* WHAT THE TASK REQUIRES
When the string "December" appears in a line of the records, show the whole line.
---------- DATA TO EXAMINE
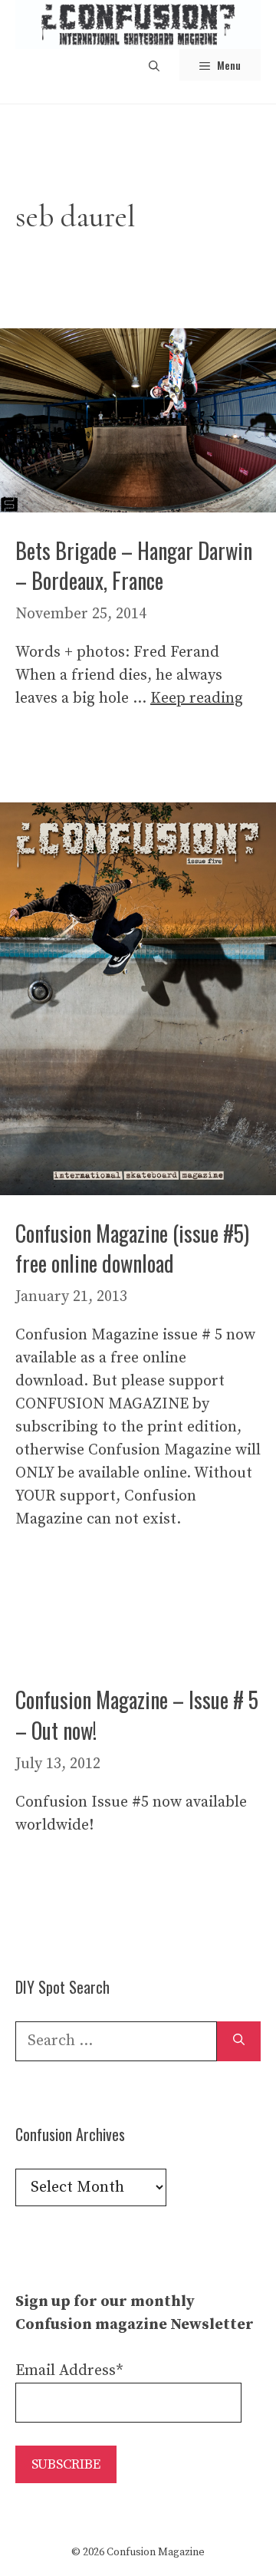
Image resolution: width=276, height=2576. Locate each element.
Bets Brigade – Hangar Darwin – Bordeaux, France (133, 565)
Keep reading (196, 698)
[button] (154, 65)
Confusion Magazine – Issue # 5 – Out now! (136, 1714)
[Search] (239, 2041)
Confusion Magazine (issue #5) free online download (132, 1248)
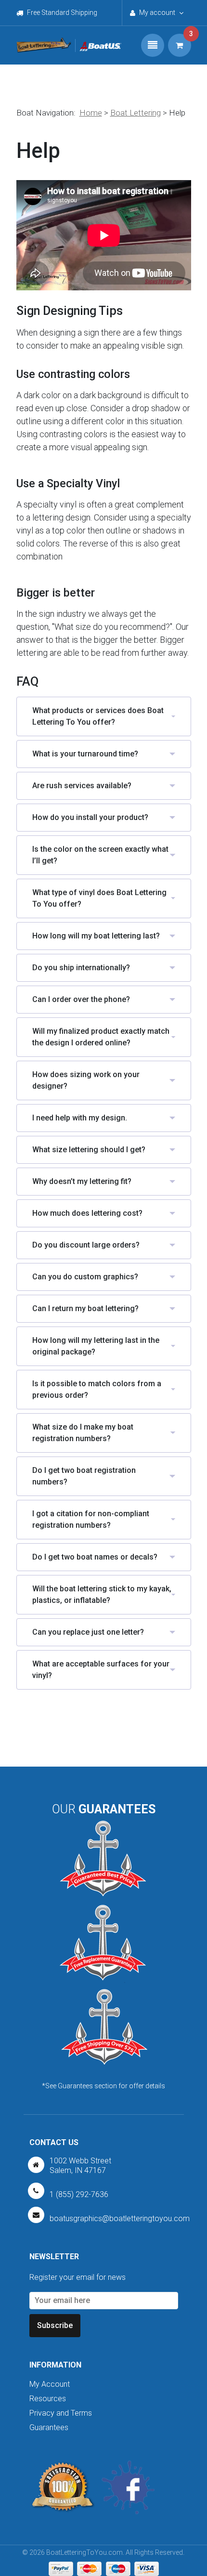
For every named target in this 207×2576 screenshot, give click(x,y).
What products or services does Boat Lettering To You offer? (98, 716)
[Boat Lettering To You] (43, 45)
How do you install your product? (90, 817)
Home (90, 112)
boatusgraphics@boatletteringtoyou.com (120, 2218)
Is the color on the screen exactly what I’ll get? (100, 855)
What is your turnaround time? (85, 753)
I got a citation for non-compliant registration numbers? (90, 1519)
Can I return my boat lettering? (85, 1308)
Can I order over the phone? (81, 999)
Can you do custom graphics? (85, 1276)
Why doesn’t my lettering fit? (81, 1181)
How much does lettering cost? (87, 1213)
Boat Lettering (135, 112)
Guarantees (48, 2427)
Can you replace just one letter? (88, 1632)
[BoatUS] (98, 45)
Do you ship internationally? (81, 967)
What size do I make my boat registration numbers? (82, 1432)
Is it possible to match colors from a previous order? (96, 1389)
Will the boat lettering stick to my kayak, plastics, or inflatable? (101, 1594)
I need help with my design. (79, 1117)
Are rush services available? (81, 785)
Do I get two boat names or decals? (94, 1556)
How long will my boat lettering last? (96, 935)
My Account (49, 2384)
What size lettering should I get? (88, 1149)
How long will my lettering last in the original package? (95, 1346)
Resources (47, 2398)
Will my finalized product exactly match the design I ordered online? (100, 1037)
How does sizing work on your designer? (86, 1080)
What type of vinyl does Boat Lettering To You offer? (99, 898)
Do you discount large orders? (86, 1244)
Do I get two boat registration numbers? (84, 1476)
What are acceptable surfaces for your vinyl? (100, 1669)
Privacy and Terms (60, 2413)
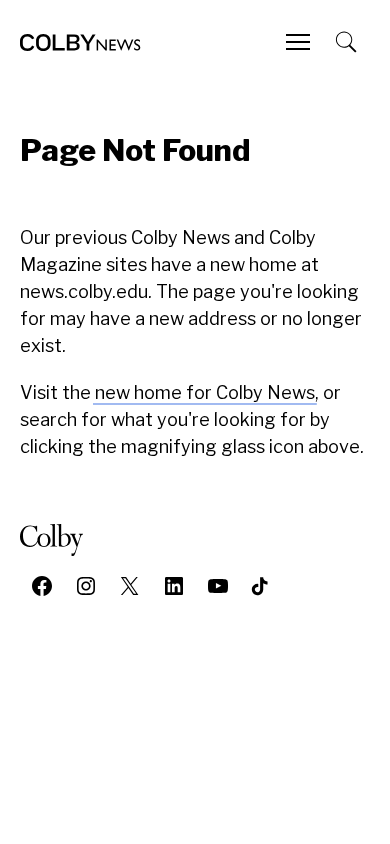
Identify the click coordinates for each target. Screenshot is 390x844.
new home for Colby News (205, 392)
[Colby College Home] (59, 540)
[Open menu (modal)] (300, 42)
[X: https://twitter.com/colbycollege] (130, 586)
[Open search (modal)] (348, 42)
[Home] (80, 42)
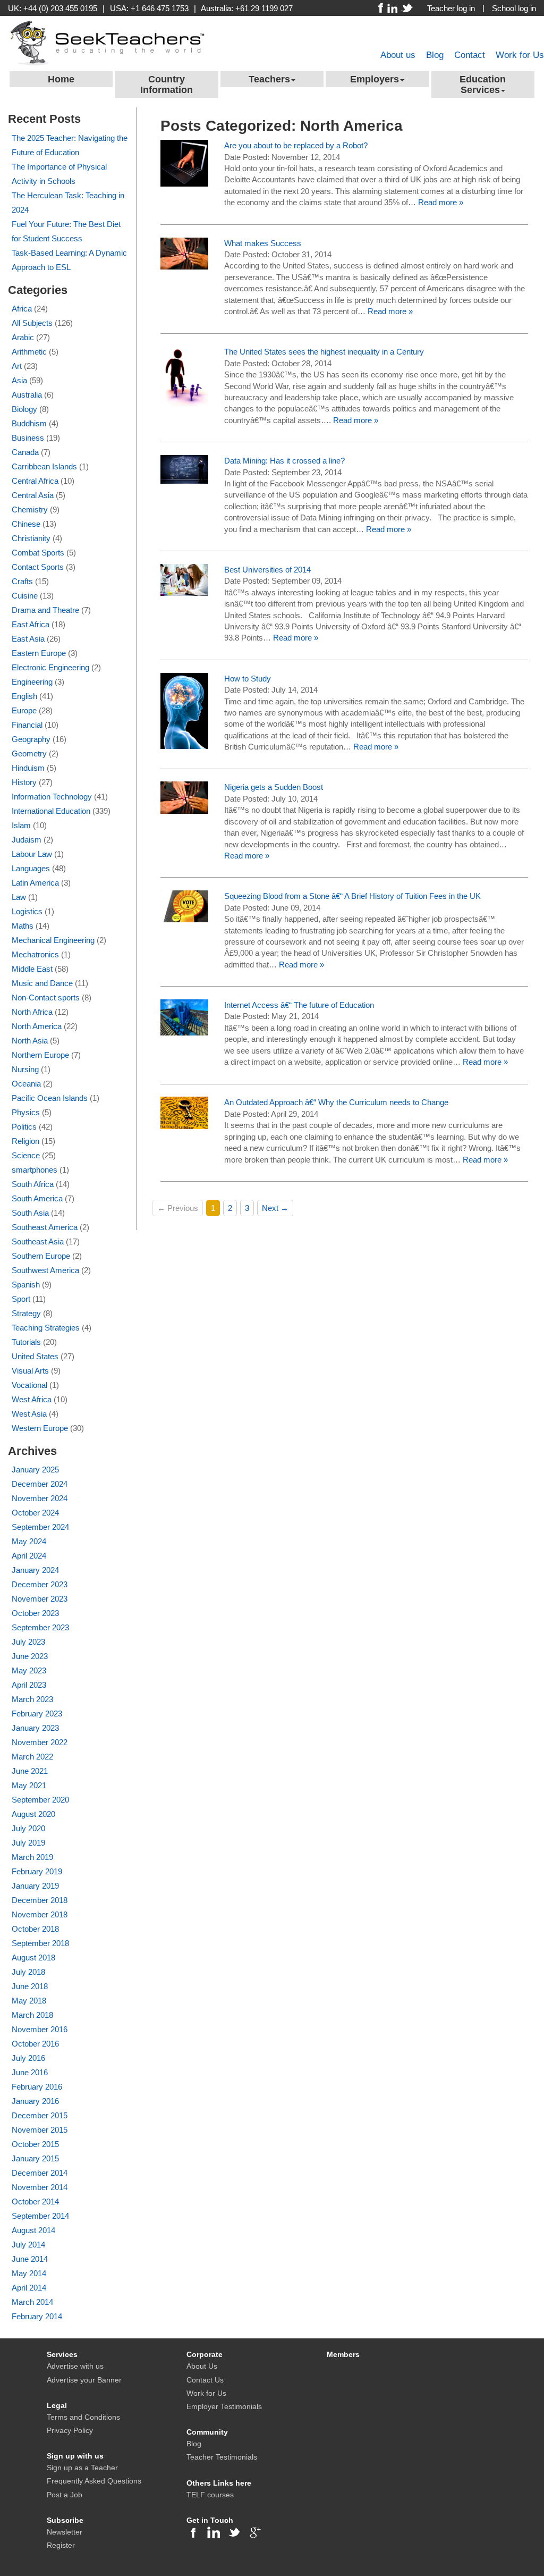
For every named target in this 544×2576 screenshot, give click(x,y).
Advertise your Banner (84, 2380)
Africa (22, 308)
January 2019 (35, 1885)
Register (61, 2545)
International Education (51, 810)
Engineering (32, 681)
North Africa (32, 1011)
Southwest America (45, 1270)
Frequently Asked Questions (94, 2481)
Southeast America (45, 1227)
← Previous (177, 1208)
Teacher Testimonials (221, 2457)
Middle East (32, 968)
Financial (27, 724)
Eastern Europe (39, 653)
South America (37, 1198)
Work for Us (520, 55)
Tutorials (26, 1341)
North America (37, 1026)
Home (61, 79)
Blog (435, 55)
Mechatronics (35, 954)
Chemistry (30, 509)
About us (397, 55)
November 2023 (39, 1598)
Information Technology (52, 796)
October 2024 (35, 1512)
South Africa (33, 1184)
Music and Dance (42, 983)
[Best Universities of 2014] (184, 579)
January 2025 (35, 1469)
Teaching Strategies (46, 1327)
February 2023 (37, 1713)
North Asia (30, 1040)
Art (17, 366)
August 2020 (33, 1814)
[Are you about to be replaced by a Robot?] (184, 162)
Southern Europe (41, 1255)
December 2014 (39, 2172)
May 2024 (29, 1541)
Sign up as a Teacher (82, 2467)
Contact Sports (38, 566)
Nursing (25, 1069)
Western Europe (40, 1428)
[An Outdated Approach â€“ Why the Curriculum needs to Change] (184, 1111)
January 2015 (35, 2158)
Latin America (35, 882)
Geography (31, 739)
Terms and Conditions (83, 2417)
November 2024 (39, 1498)
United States (35, 1356)
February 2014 (37, 2316)
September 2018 (40, 1943)
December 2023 (39, 1584)
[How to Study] (184, 709)
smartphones (34, 1169)
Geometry (29, 753)
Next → (275, 1208)
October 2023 (35, 1613)
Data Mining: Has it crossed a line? (284, 460)
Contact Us (205, 2380)
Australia (27, 394)
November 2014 (39, 2187)
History (24, 782)
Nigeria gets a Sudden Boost (273, 787)
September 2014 (40, 2215)
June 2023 (30, 1656)
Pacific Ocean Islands (50, 1097)
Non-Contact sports (46, 997)
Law (19, 897)
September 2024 (40, 1526)
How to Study (247, 678)
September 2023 (40, 1627)
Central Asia (33, 495)
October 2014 (35, 2201)
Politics (24, 1126)
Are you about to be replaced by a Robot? (296, 145)
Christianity (31, 538)
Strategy (26, 1313)
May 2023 (29, 1670)
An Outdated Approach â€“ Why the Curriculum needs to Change (336, 1102)
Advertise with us (75, 2366)
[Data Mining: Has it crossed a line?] (184, 468)
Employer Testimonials (224, 2406)
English (24, 696)
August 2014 (33, 2230)
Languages (31, 868)
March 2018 (32, 2014)
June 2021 (30, 1770)
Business (28, 437)
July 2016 (28, 2058)
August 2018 (33, 1957)
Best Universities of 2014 (267, 569)
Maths (22, 925)
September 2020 (40, 1799)
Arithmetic (29, 351)
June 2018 (30, 1986)
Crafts (22, 581)
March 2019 (32, 1857)
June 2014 (30, 2258)
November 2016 (39, 2029)
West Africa (32, 1399)
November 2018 (39, 1914)
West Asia (29, 1413)
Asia (19, 380)
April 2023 (29, 1684)
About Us (201, 2366)
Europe (24, 710)
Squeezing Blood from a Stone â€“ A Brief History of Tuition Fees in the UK (352, 895)
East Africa (30, 624)
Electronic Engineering (50, 667)
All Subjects (32, 322)
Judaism (26, 839)
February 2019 (37, 1871)
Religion (25, 1141)
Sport (21, 1298)
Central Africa (35, 480)
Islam (21, 825)
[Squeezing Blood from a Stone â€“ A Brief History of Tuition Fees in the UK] (184, 905)
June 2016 (30, 2072)
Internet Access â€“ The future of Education (299, 1004)
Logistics (27, 911)
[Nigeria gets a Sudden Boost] (184, 797)
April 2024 (29, 1555)
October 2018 (35, 1928)
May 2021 (29, 1785)
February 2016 (37, 2086)
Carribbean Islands (44, 466)
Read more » (440, 202)
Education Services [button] (483, 84)
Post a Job (64, 2494)
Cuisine (25, 595)
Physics (26, 1112)
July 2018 (28, 1971)
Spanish (26, 1284)
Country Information (166, 84)
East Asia (28, 638)
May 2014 (29, 2273)
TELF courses (210, 2494)
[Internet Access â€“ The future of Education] (184, 1016)
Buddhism (29, 423)
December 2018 (39, 1900)
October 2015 (35, 2144)
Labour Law (32, 853)
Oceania (26, 1083)
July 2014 (28, 2244)
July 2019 (28, 1842)
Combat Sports (38, 552)
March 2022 (32, 1756)
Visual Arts (30, 1370)
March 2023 (32, 1699)
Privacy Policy (70, 2430)
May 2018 (29, 2000)
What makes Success (262, 243)
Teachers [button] (269, 79)
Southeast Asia (38, 1241)
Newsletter (64, 2532)
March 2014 (32, 2301)
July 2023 (28, 1641)
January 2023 (35, 1727)
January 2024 (35, 1570)
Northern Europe (40, 1054)
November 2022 (39, 1742)
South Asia (30, 1212)
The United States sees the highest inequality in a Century (324, 351)
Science (26, 1155)
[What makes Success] (184, 252)
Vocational (29, 1385)
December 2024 (39, 1483)
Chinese (26, 523)
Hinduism (28, 767)
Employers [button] (374, 79)
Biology (24, 409)
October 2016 (35, 2043)
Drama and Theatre (45, 609)
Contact (469, 55)
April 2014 (29, 2287)
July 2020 (28, 1828)
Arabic (23, 337)
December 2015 (39, 2115)
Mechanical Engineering (53, 940)
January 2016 (35, 2101)
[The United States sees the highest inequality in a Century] (184, 375)
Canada (25, 452)
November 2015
--------------------
* WRITTEN ANSWER
December 2014 (39, 2172)
December 2023 (39, 1584)
December 2018 (39, 1900)
December 2024 (39, 1483)
December 2015 (39, 2115)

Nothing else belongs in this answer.